══ DATA SUPPLIED
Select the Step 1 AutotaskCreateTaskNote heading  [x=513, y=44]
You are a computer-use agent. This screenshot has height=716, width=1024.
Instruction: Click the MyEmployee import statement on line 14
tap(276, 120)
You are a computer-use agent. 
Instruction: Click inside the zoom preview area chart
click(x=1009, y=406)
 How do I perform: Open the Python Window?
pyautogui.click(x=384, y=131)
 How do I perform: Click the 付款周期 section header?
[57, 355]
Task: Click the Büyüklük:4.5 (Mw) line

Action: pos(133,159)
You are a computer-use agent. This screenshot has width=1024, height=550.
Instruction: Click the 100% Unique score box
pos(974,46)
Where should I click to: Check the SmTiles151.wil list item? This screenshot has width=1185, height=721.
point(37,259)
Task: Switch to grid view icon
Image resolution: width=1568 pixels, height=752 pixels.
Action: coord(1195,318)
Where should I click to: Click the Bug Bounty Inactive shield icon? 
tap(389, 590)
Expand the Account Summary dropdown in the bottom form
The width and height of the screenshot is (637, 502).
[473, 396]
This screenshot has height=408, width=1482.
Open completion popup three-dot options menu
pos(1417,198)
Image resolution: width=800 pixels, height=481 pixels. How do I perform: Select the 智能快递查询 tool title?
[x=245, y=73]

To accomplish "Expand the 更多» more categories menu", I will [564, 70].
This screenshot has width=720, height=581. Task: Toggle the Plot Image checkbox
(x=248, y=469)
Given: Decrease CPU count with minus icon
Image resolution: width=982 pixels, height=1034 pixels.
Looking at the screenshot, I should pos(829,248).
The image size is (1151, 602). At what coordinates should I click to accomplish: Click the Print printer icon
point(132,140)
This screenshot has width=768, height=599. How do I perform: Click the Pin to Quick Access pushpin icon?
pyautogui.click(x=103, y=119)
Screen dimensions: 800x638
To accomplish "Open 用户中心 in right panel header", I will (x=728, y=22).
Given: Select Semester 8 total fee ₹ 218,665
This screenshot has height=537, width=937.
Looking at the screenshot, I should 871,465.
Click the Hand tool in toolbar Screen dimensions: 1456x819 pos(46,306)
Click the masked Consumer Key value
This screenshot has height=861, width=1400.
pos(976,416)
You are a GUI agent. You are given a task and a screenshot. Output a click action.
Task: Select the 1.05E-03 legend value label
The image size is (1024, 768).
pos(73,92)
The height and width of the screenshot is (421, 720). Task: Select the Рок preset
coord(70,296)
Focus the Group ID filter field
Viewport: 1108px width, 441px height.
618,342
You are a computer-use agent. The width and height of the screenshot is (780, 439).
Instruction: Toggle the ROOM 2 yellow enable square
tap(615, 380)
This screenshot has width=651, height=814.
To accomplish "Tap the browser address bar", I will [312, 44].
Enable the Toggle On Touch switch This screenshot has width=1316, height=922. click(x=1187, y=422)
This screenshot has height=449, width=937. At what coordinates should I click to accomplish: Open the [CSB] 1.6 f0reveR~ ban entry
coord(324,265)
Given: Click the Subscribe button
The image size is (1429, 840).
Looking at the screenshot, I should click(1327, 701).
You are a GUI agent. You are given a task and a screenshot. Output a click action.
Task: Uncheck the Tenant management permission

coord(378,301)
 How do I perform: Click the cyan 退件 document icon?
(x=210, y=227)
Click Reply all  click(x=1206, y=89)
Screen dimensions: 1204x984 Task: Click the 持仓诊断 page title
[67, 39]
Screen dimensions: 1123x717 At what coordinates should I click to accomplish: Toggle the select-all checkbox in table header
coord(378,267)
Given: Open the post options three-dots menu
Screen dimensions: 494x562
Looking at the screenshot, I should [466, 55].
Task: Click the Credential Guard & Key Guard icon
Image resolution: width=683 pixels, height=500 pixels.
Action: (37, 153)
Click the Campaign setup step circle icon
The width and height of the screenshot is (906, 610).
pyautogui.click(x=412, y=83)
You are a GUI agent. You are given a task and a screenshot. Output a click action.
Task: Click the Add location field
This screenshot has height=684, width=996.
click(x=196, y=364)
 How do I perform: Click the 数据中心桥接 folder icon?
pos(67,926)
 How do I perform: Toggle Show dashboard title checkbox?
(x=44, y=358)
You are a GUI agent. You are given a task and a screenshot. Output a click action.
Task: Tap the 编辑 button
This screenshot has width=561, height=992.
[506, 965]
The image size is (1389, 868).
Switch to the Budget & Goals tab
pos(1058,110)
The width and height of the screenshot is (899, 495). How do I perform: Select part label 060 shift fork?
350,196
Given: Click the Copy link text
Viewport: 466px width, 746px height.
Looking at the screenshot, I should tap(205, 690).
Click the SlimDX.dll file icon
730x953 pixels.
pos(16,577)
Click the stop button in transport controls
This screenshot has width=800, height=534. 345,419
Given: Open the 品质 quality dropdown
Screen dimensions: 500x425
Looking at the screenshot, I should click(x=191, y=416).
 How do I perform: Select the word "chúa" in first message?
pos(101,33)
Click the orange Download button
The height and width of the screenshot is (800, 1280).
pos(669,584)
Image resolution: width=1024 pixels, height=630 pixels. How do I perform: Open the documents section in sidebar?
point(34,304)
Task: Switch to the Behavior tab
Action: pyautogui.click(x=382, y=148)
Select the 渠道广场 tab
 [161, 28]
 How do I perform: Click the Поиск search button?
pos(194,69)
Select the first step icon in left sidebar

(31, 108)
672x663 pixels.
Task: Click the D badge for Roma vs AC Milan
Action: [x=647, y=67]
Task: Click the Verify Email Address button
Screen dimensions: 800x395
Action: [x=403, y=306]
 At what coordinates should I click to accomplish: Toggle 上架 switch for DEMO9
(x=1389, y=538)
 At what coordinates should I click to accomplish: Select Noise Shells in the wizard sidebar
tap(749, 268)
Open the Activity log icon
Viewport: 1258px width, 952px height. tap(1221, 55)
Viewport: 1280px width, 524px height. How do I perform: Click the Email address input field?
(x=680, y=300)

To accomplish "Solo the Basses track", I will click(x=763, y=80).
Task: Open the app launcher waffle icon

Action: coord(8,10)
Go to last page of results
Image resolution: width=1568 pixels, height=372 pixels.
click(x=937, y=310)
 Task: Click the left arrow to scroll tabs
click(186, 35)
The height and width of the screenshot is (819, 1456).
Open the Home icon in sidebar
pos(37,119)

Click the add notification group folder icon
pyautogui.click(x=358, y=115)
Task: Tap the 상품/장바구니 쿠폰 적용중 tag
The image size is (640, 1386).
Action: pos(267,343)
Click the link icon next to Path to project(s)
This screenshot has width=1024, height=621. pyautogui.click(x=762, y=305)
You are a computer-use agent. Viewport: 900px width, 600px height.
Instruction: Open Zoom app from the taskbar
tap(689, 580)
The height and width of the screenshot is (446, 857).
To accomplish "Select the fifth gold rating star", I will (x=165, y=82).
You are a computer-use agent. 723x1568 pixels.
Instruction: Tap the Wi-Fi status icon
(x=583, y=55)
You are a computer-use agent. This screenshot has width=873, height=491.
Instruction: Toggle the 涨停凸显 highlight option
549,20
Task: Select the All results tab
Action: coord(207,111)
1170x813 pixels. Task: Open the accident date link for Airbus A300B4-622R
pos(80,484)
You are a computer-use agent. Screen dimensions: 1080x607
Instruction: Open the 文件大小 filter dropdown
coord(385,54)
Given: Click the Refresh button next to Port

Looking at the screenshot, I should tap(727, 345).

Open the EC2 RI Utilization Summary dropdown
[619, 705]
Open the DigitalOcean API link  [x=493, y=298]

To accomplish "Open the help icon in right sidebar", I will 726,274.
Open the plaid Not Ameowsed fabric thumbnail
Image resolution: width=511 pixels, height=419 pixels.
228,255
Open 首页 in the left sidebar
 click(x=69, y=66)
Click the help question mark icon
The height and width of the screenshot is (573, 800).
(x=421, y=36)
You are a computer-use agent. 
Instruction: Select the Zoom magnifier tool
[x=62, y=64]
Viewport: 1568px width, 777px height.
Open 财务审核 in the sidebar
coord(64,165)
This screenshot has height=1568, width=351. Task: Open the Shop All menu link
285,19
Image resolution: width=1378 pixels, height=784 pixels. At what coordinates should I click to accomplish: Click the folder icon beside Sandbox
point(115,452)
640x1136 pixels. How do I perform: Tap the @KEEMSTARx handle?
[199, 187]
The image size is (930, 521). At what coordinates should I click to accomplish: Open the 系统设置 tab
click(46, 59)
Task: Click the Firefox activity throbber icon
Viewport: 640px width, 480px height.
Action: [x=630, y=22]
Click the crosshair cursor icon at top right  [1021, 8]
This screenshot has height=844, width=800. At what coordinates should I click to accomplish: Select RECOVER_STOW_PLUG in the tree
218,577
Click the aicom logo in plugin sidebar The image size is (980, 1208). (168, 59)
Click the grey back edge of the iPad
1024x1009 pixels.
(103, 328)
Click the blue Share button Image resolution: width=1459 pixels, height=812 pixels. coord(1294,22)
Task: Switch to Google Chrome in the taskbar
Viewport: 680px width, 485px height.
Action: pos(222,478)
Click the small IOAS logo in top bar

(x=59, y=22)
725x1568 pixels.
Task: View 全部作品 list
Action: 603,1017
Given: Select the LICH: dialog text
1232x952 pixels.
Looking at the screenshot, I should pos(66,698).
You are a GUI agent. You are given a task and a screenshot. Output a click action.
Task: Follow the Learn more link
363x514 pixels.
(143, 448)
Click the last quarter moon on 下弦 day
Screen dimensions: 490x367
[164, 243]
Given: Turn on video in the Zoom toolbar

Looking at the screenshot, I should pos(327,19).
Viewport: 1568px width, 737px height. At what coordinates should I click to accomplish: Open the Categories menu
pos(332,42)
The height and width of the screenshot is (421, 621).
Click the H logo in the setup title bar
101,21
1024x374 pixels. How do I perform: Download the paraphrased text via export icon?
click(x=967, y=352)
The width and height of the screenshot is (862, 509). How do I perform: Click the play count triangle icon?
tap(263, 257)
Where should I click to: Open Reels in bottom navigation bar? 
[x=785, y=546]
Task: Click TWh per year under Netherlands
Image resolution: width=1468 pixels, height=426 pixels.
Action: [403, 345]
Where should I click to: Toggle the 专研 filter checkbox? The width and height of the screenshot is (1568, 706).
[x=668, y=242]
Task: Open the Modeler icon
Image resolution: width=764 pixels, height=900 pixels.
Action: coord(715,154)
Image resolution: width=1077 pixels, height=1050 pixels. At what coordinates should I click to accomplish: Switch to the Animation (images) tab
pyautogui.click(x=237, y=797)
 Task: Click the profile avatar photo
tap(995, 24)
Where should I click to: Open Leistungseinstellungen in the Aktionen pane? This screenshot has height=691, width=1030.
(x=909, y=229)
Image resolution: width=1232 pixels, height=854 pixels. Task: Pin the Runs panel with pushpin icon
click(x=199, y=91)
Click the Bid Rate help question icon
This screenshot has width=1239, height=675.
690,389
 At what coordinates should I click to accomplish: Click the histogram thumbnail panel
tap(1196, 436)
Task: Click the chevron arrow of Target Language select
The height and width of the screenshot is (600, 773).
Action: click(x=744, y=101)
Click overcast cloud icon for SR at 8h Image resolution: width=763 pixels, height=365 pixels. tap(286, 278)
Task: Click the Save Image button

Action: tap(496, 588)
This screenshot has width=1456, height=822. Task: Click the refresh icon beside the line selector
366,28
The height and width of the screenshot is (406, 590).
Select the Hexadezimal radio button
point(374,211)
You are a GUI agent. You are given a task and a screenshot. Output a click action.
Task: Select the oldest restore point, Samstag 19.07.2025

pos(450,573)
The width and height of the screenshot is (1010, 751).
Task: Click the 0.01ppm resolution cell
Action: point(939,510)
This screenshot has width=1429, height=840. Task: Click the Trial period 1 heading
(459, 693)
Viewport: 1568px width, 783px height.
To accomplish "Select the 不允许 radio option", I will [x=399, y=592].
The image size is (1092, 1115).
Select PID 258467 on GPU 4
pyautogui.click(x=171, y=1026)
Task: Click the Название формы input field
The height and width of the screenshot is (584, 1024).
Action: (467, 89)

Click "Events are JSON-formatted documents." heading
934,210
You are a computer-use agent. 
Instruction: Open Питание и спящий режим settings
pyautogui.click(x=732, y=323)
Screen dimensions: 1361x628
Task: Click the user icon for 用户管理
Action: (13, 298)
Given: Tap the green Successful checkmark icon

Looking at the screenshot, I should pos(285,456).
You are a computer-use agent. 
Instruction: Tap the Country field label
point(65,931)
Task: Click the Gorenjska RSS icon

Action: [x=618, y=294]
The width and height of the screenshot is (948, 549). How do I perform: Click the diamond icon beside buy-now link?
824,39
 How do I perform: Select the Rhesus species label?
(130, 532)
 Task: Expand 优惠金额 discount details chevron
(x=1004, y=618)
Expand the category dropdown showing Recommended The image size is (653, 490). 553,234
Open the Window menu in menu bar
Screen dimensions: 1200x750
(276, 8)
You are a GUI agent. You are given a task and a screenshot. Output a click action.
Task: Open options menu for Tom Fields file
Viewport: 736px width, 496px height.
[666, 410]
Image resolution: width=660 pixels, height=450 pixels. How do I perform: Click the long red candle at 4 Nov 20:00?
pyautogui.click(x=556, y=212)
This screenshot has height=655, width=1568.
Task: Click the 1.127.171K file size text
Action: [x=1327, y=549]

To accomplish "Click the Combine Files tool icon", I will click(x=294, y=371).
════
**PROMPT**: Filter the entries above and copy only the lines that hold "value".

**THE COMPLETED TASK**:
Click the masked Consumer Key value
Task: Select the 1.05E-03 legend value label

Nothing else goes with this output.